Pause to be gobsmacked,’ said Lord Waldegrave, Provost of Eton, as he took me into the new McCrum Yard, and I was. Designed by John Simpson, it’s one of the most elegant and ingenious buildings of the decade. There are classrooms, a Jafar Hall and a Jafar Gallery, on the outside of which plays a fountain.

The fountain is part of a heat-exchange system that both heats and, in summer, cools the buildings: Eton opens few windows because of the noisy planes overhead. I suspect that The Prince of Wales, opening it the next day, may have quite liked it—and just as well, because it’s visible from Windsor Castle.

Mr Simpson hasn’t short-changed on erudition, either.
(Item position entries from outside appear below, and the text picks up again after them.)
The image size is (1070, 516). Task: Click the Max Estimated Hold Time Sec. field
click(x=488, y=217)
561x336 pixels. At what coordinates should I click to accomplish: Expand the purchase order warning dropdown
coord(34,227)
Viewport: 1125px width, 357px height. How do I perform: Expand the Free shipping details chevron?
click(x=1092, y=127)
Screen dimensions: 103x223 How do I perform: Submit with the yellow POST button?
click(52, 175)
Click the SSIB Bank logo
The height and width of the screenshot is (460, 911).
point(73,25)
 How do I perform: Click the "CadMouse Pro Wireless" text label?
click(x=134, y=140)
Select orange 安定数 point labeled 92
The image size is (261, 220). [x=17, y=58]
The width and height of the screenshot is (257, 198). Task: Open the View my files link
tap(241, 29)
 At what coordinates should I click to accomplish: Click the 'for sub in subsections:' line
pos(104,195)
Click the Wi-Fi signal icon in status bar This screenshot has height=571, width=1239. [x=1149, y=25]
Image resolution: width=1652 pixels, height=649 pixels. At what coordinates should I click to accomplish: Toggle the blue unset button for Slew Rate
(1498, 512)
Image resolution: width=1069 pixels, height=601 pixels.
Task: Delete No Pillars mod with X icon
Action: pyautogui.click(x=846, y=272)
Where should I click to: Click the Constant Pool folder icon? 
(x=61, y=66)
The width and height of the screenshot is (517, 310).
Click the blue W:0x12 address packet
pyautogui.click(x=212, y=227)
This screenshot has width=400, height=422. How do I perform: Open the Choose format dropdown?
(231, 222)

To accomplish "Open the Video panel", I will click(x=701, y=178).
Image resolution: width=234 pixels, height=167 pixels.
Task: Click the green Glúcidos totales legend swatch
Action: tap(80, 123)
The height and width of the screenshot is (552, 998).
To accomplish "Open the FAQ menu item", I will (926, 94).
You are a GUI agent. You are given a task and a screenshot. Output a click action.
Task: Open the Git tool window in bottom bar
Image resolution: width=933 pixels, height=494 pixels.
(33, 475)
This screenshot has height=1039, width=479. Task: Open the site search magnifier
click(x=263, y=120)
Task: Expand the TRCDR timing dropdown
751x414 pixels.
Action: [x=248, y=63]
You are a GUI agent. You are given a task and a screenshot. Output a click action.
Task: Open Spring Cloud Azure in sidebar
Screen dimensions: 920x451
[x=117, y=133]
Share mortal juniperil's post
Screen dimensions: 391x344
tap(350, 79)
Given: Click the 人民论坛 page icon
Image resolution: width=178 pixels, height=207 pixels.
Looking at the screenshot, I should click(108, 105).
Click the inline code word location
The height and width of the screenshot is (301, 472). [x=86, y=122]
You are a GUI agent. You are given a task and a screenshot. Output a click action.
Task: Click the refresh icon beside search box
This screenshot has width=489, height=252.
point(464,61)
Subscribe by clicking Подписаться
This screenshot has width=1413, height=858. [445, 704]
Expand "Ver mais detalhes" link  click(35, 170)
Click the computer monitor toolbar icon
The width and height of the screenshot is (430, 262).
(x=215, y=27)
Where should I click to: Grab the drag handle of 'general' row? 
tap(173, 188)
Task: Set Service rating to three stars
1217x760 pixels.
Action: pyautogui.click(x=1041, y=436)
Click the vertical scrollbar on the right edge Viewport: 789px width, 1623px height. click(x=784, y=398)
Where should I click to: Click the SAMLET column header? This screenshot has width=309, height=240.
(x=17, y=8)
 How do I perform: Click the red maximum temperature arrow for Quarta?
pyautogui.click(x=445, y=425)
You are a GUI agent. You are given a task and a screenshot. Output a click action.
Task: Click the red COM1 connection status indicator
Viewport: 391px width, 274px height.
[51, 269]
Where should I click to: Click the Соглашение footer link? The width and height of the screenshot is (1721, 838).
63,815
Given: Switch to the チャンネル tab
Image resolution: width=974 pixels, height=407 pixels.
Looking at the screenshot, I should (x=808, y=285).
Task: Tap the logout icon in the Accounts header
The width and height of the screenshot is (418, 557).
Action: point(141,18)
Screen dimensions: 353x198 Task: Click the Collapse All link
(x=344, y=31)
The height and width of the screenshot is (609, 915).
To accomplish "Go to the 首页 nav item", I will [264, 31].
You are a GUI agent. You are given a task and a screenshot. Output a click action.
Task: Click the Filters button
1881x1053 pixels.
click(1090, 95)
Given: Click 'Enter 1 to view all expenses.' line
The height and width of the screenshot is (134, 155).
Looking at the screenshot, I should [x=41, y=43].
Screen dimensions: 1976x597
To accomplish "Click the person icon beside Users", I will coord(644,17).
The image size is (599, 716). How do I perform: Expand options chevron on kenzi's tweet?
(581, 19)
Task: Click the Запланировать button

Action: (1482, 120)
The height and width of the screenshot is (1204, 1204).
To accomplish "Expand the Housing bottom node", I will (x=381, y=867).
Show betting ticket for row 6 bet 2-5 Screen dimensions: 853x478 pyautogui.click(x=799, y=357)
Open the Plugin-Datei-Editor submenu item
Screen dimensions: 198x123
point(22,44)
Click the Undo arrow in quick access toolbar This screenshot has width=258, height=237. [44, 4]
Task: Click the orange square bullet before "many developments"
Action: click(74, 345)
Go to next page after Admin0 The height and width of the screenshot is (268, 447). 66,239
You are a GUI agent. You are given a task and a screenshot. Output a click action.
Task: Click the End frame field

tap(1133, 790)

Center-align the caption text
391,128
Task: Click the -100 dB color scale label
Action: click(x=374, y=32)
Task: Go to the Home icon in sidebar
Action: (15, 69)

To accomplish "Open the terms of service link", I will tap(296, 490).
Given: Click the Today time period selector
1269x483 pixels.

One of the Orders is Doric, out of the capital of which sprouts a rogue volute: from Sparta, it hasn’t been used since the Ancient World. This will be a talking point among Classicists and beaks, but the public—that select part of it that finds itself inside the college will probably be more aware of the beauty of the proportions, the impeccable stonework, the mahogany museum cases of the museum that display Egyptian artifacts and some of the Hamilton vases, and the hall.

It’s a debating chamber for future Prime Ministers. As I left, I couldn’t help wondering if Etonians don’t find university a disappointment. They’ve had all that it could offer here.